Iran has quietly climbed into the ranks of the world’s top 20 military powers by dint of heavy investment in missiles, drones and asymmetric tactics rather than conventional platforms. International assessments, including a global military strength index and IISS’s Military Balance, place Tehran’s active forces at roughly 610,000 personnel, with a large reserve and a disproportionate emphasis on missile and unmanned capabilities that alter regional calculations.
The Islamic Revolutionary Guard Corps remains central to Tehran’s force posture: roughly 190,000 troops inside the IRGC control Iran’s strategic missiles, many of its unmanned aerial systems, and the expeditionary elements that operate beyond Iran’s borders. The regular army, navy and air force together account for the remainder of the manpower, but much of the conventional kit—especially combat aircraft—remains aged and technically constrained by sanctions.
Missiles have become Iran’s strategic currency. Western think tanks estimate Tehran once held between 2,500 and 3,000 ballistic and cruise missiles before last year’s confrontation with Israel, a stock that analysts say was depleted by roughly half during that exchange. Tehran still fields long-range systems that it says reach 2,000–2,500 km, and has publicly showcased indigenously upgraded systems such as the Khorramshahr-4 and other claimed long‑range and hypersonic-capable missiles.
Unmanned systems amplify Iran’s reach. Tehran has poured resources into so-called “Observer” and “Phantom” families of drones and supplied variants to foreign operators; US research centres and NATO partners have documented Iranian-made UAVs in other theatres, including Russian use in Ukraine. In last year’s fighting with Israel, Iranian forces claimed the launch of hundreds of missiles and roughly a thousand drones, demonstrating how attrition can be absorbed by domestic production and dispersed basing.
On the ground, Iran fields one of the Middle East’s largest standing armies with around 35,000 tanks and heavy artillery systems oriented to defence and attrition warfare rather than high-tempo mechanised offensives. Much of this equipment is older, modified or domestically produced iterations of Soviet, Chinese and pre-revolutionary US designs, which suits an operational doctrine focused on area denial and protracted conflict on or near Iranian territory.
The air force is the weakest link in Tehran’s conventional triad. IISS estimates around 250 combat-capable aircraft—many inherited from before the 1979 revolution—suffer from spare-parts shortages and limited modernization prospects under sanctions. Iran’s response has been to prioritise missile and drone investments that can project power and complicate adversaries’ calculations without relying on sustained air superiority.
At sea, Iran pursues a clear asymmetric doctrine: mines, small fast-attack craft armed with anti-ship missiles, coastal defences and a fleet of small submarines designed to threaten larger navies in the confined waters of the Persian Gulf. Global fleet tallies put Iran’s navy at roughly 109 vessels, including two dozen or so small submarines, patrol boats and a modest number of frigates and corvettes built for area denial rather than blue‑water presence.

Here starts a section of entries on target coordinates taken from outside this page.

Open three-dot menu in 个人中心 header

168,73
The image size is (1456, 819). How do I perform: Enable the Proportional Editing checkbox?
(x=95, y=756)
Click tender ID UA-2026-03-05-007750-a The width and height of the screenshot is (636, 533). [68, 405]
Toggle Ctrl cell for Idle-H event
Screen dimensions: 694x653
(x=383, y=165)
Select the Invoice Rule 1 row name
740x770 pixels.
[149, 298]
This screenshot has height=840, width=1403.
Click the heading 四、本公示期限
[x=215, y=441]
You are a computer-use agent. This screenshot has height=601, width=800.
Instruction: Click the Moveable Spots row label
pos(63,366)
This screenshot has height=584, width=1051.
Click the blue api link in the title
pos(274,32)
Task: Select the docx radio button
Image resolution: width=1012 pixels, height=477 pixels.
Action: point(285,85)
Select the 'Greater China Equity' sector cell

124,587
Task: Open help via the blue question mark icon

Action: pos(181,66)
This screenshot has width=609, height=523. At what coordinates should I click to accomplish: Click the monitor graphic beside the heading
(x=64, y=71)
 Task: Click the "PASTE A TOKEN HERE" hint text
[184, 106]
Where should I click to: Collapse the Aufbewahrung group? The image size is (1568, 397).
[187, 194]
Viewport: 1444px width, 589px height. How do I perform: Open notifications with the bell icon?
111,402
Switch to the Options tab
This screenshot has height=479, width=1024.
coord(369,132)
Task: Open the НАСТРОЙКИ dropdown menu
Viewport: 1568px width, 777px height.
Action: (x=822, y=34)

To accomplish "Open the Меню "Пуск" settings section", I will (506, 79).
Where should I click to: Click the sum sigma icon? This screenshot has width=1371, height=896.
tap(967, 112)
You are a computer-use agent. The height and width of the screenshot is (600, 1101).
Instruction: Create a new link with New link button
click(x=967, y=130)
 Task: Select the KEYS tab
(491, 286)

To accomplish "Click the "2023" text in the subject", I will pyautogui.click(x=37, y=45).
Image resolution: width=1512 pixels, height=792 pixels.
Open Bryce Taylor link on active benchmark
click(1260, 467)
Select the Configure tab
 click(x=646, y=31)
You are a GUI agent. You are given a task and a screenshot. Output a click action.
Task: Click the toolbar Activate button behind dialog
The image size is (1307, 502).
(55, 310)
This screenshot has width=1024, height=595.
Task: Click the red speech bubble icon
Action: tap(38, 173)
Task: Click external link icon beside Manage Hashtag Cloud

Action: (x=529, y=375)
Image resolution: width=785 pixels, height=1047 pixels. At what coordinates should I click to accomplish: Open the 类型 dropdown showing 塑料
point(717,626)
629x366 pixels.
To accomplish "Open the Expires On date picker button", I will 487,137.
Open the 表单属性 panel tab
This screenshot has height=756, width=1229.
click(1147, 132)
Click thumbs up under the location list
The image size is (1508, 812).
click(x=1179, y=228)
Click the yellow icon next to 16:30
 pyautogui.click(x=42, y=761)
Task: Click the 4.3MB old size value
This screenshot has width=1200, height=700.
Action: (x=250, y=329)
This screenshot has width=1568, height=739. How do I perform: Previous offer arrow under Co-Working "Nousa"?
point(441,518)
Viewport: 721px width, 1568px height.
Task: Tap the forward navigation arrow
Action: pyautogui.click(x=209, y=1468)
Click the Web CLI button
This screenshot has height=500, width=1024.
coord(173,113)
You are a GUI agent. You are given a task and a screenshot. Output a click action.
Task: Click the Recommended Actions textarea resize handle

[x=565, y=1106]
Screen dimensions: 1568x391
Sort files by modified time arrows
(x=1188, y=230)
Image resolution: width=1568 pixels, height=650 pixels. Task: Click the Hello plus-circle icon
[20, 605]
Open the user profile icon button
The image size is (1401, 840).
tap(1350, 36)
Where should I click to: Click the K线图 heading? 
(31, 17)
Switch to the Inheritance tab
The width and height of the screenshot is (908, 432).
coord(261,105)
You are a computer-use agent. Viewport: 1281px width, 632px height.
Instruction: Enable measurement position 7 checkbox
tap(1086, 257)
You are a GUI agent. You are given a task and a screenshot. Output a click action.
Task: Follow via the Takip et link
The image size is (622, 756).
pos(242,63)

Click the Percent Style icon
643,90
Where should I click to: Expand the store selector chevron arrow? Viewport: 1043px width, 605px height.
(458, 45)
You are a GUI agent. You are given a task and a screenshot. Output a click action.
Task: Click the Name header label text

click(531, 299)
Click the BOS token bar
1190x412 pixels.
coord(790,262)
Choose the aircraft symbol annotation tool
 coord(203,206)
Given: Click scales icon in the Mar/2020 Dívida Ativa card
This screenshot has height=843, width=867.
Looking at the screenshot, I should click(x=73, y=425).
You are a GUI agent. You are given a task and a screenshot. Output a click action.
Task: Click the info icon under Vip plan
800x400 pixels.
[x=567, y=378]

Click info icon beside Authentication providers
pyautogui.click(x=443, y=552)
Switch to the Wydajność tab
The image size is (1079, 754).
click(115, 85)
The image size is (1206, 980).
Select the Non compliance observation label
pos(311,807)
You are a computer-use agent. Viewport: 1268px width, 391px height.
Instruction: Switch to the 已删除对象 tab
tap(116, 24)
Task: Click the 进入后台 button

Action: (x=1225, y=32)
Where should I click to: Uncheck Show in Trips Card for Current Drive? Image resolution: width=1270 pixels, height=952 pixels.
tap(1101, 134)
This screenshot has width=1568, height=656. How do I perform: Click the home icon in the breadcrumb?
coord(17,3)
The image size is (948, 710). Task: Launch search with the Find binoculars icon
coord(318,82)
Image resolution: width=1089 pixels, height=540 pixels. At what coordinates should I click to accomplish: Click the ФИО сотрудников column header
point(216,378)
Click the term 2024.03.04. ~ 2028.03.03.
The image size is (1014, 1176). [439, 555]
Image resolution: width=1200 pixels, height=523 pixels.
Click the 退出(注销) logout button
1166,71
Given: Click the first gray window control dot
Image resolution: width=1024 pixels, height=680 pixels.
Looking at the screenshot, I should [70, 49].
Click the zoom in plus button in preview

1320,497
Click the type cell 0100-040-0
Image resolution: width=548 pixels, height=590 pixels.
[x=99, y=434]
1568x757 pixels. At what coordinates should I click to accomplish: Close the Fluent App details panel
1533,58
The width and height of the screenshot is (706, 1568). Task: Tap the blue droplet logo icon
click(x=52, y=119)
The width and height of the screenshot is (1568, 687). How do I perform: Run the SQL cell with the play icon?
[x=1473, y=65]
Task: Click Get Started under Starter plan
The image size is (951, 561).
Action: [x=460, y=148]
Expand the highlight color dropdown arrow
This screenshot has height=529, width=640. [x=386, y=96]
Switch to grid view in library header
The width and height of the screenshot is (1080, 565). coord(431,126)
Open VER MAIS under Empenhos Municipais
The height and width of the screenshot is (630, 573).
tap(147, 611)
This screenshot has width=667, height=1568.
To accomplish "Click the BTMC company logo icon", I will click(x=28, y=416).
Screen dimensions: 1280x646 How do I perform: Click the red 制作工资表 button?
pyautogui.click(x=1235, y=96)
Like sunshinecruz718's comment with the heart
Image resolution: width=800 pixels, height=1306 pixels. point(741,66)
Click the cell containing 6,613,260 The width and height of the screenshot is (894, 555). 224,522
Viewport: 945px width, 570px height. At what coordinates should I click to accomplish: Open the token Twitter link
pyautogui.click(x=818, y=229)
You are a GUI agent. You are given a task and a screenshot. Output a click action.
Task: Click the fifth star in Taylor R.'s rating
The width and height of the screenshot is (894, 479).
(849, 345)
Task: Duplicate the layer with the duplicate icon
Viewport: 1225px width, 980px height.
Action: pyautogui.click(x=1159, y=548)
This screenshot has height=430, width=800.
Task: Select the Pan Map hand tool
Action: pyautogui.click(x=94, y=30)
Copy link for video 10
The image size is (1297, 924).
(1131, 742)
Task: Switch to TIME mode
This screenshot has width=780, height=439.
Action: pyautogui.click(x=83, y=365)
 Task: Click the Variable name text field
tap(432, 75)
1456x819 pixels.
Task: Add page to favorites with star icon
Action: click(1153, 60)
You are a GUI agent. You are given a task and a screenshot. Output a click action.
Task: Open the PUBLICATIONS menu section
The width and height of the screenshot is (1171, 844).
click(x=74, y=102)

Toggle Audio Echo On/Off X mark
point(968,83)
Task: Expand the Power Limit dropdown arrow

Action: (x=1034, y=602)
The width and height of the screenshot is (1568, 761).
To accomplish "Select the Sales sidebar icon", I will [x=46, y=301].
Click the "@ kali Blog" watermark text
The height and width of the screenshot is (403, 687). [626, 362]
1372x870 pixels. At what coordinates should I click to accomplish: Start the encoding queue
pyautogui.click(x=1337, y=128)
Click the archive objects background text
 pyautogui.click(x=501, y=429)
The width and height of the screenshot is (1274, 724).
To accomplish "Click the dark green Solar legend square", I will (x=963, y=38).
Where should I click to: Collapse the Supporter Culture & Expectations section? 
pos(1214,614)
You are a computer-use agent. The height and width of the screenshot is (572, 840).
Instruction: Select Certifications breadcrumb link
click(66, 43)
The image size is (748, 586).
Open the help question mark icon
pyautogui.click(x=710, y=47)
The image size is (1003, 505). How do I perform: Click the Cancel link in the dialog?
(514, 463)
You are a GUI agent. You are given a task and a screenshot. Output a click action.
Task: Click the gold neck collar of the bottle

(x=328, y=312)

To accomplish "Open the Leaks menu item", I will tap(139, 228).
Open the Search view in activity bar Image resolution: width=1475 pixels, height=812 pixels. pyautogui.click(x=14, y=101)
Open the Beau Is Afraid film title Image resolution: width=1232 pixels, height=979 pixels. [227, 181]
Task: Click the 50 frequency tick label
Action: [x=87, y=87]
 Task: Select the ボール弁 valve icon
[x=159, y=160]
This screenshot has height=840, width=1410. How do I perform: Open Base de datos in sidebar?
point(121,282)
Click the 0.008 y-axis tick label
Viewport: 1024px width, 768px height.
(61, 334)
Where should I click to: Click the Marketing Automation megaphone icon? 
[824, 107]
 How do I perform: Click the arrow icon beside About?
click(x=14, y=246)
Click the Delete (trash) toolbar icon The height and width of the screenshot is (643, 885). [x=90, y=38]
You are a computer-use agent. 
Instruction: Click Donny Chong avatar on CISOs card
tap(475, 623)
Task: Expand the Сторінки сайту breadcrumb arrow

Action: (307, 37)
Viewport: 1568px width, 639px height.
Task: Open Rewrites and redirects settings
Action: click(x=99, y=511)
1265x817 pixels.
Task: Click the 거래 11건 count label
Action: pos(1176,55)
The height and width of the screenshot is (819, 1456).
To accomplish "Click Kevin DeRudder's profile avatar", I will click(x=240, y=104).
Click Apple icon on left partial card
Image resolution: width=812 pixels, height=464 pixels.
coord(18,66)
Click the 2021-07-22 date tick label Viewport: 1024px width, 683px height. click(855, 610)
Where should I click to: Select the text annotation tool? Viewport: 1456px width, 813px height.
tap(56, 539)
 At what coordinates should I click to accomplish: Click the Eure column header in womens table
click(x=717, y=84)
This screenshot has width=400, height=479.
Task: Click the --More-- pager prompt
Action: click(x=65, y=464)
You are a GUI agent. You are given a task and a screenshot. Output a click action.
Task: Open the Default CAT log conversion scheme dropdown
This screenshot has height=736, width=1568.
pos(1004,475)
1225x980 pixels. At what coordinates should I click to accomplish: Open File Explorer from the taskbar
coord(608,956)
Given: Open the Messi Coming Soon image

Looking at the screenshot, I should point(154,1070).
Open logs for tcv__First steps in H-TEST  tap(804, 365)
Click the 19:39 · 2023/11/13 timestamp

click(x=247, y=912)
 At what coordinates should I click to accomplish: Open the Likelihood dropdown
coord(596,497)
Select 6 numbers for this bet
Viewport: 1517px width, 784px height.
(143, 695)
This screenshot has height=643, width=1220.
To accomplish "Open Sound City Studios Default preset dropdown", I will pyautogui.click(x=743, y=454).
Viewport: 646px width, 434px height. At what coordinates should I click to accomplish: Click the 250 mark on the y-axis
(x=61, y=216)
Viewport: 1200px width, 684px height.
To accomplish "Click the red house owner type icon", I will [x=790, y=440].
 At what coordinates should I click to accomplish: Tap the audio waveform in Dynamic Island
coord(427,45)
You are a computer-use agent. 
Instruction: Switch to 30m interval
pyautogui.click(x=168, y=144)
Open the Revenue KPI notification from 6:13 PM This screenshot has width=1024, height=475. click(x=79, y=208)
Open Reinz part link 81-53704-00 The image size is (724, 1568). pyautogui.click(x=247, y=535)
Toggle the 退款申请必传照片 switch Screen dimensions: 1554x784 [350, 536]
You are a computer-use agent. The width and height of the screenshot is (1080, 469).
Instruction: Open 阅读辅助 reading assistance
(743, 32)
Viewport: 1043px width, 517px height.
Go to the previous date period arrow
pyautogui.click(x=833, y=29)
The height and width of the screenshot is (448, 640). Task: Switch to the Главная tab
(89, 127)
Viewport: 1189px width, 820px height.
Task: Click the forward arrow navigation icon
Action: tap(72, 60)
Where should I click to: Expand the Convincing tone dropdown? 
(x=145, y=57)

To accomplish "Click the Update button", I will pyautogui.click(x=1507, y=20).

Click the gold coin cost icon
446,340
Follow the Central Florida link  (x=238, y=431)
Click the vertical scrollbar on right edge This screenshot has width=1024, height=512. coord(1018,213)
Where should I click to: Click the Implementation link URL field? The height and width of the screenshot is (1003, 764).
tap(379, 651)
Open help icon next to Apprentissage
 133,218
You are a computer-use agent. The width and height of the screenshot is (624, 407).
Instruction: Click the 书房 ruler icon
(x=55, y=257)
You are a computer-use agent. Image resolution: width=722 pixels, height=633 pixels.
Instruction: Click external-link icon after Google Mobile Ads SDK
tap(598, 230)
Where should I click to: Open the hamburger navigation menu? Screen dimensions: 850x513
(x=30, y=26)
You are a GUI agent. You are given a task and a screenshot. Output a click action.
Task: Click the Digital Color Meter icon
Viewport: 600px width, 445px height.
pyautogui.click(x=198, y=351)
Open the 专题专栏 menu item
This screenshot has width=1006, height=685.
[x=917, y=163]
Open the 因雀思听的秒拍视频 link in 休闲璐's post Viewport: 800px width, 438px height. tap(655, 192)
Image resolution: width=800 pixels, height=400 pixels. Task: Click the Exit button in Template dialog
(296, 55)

Budgetary realities and strategic choices shape the limits of this capability. Stockholm International Peace Research Institute calculates Iranian defence spending at about $7.9 billion in 2024, down about 10% year-on-year in nominal terms but still above mid‑decade levels. Sanctions, inflation and oil‑export constraints have squeezed procurement, yet Tehran appears ready to channel resources into asymmetric systems and expanded domestic production—backed by recent announcements of major planned increases to defence and security allocations.
Taken together, these trends matter because they change the cost calculus for Iran’s neighbours, the US regional posture, and European security planners. A force built around missiles and drones can impose high costs on adversaries while being resilient to sanctions-driven shocks. It also complicates negotiations: Tehran’s ability to threaten strategic depths and maritime commerce gives it leverage in diplomacy and crisis bargaining, even as the country’s conventional weaknesses constrain how far it can escalate without risking broader retaliation.